Sem dizer uma palavra, Celeste pintava as unhas em uma mesa, e dava para notar que suas mãos tremiam levemente de vez em quando. Fiquei um tempo observando enquanto ela arrumava o que tinha borrado e tentava continuar o trabalho. Elise tinha um livro nas mãos, mas seus olhos estavam fixos nas janelas, perdidos na chuva que caía. Nenhuma de nós dava conta de concluir nem a mais simples das tarefas.
— Como acha que estão as coisas lá fora? — Kriss me perguntou, interrompendo o bordado que fazia em uma almofada.
— Não sei — respondi baixinho. — Não acho que eles fariam tamanha ameaça em vão.
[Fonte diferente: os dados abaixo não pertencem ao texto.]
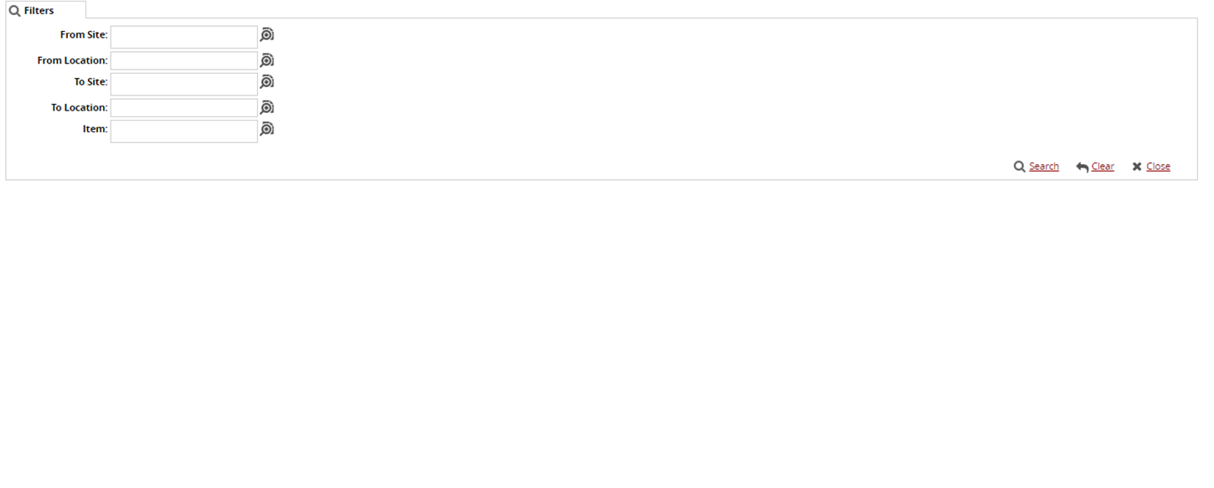The width and height of the screenshot is (1214, 488).
Task: Open the From Site lookup icon
Action: (266, 35)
Eu rabiscava uma melodia que tinha na cabeça em uma partitura em branco. Fazia quase seis meses que não compunha nada original. Não fazia muito sentido. As pessoas preferiam os clássicos nas festas.
— Você acha que estão escondendo o número de mortos de nós? — Kriss especulou.
— É possível. Se desistirmos, os rebeldes ganham.
Kriss fez outro ponto na almofada.
— Vou ficar custe o que custar.
A maneira como ela falou aquilo deu a impressão de que se dirigia especificamente a mim. Como se eu precisasse saber que ela nunca abriria mão de Maxon.
— Digo o mesmo.
O dia seguinte foi bem parecido, embora pela primeira vez eu tivesse ficado desapontada ao ver o sol brilhar. A preocupação pesava tanto sobre nós que a única coisa que podíamos fazer era permanecer quietas. Eu morria de vontade de correr, de usar a energia para alguma coisa.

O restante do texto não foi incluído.